• Set problem
Reproduce word for word the stretch of the mindfulness passage from "Then a very" through "you have concentration.".

━━━ Excerpt provided

Features of Mindfulness

Then a very interesting point, that I’ve only heard really His Holiness the Dalai Lama explain in detail, is that in order to achieve shamatha, we need to put our main energy on maintaining the mental glue, the mindfulness, on our object of focus. This means making an effort primarily of holding on to the object. Hold on. If you are able to hold on, then automatically you have concentration. 

The mental glue and the concentration are merely two ways of describing the same mental activity, His Holiness explains. The mental glue describes it from the point of view of the mental hold on the object of focus, and the concentration describes it from the point of view of the mental placement, the staying on the object. If you’re holding the object, you’re staying on the object, so the mindfulness and the concentration are talking about the same mental activity. What you place your focus on, your efforts on, is not staying on the object — it’s holding on to the object (if you can differentiate that in your experience in meditation).

━━━━━━
━━━ Provided material

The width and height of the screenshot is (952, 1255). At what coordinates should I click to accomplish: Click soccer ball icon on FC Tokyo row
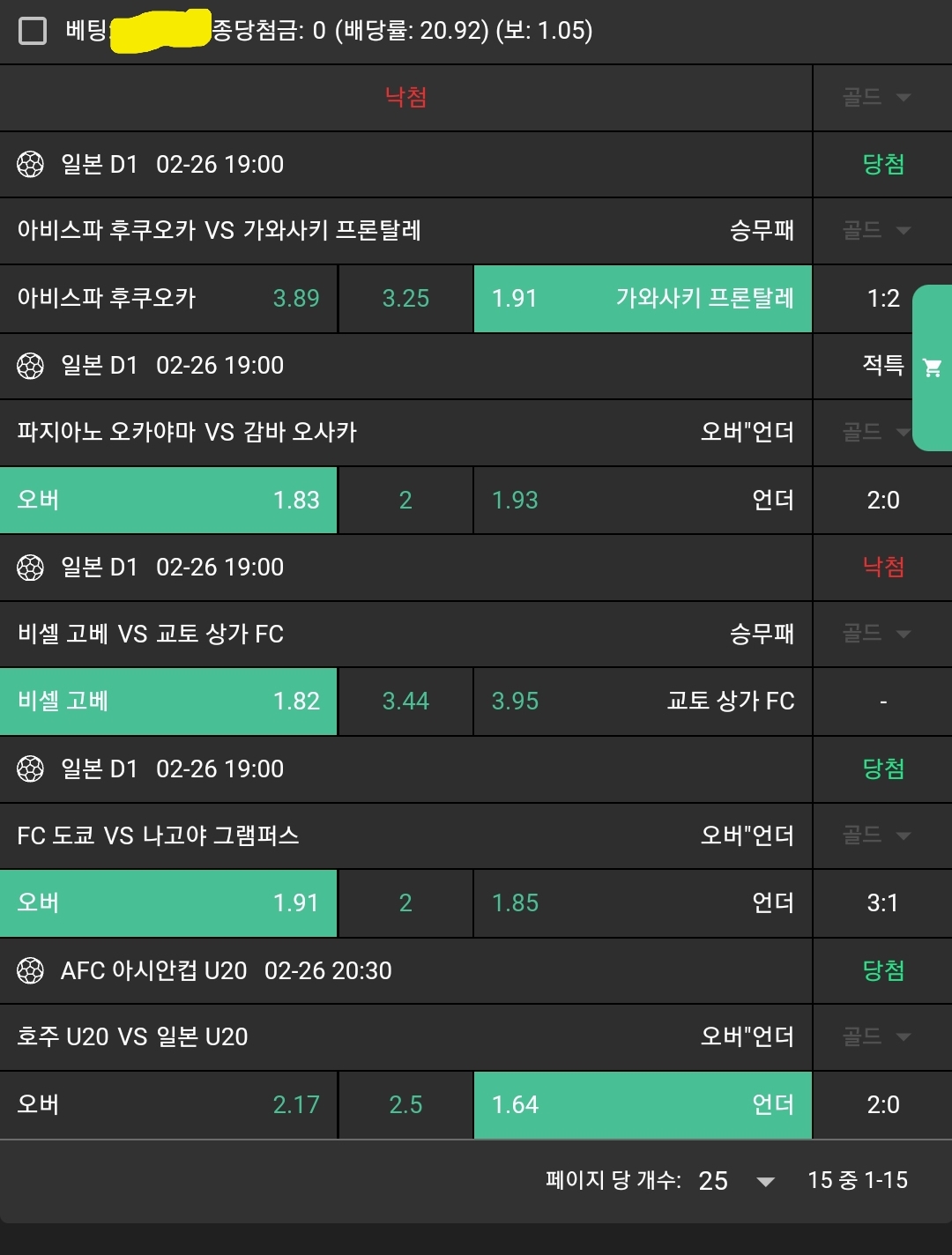tap(30, 769)
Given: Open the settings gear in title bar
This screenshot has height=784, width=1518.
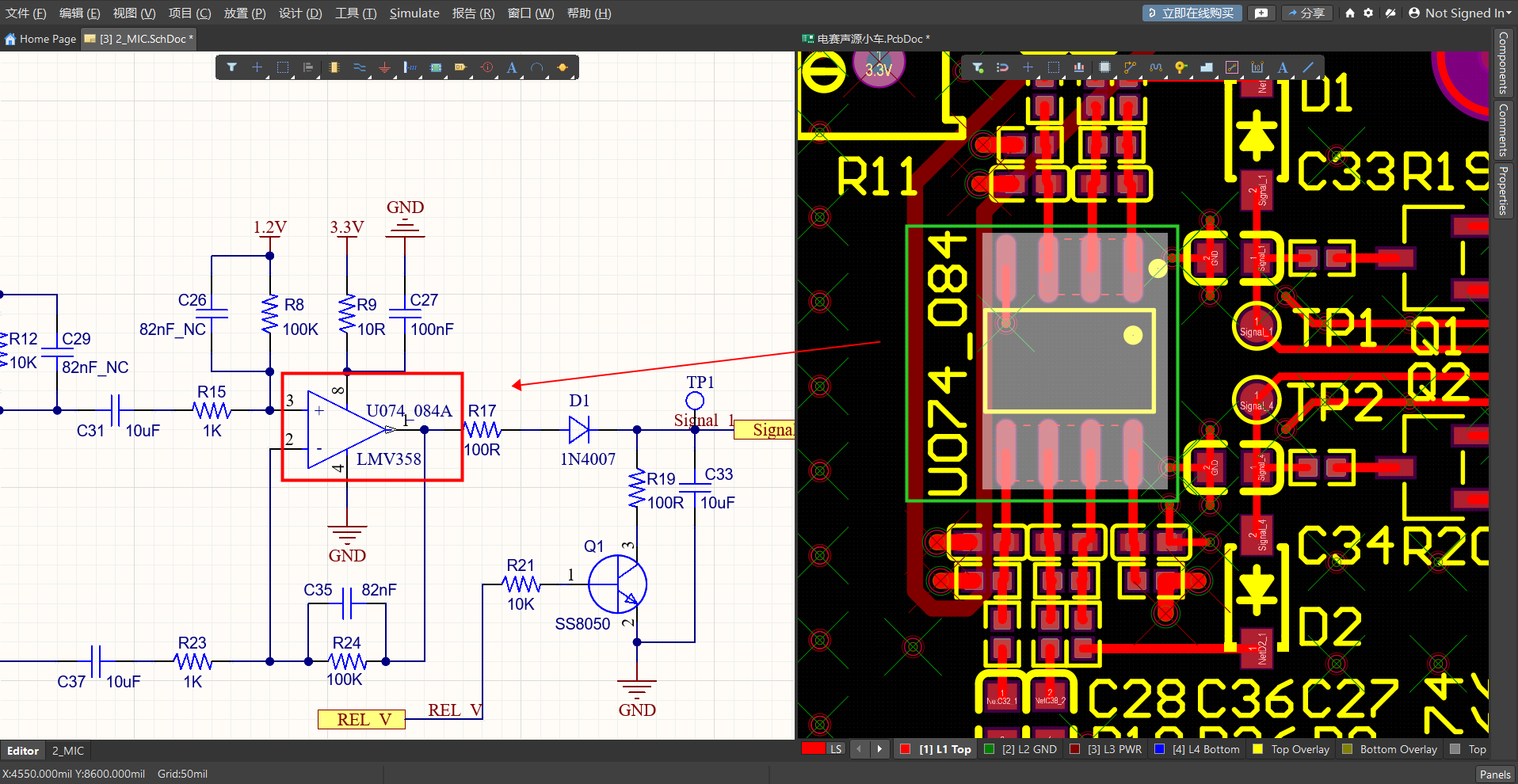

━━━━━━

• Solution
Then a very interesting point, that I’ve only heard really His Holiness the Dalai Lama explain in detail, is that in order to achieve shamatha, we need to put our main energy on maintaining the mental glue, the mindfulness, on our object of focus. This means making an effort primarily of holding on to the object. Hold on. If you are able to hold on, then automatically you have concentration.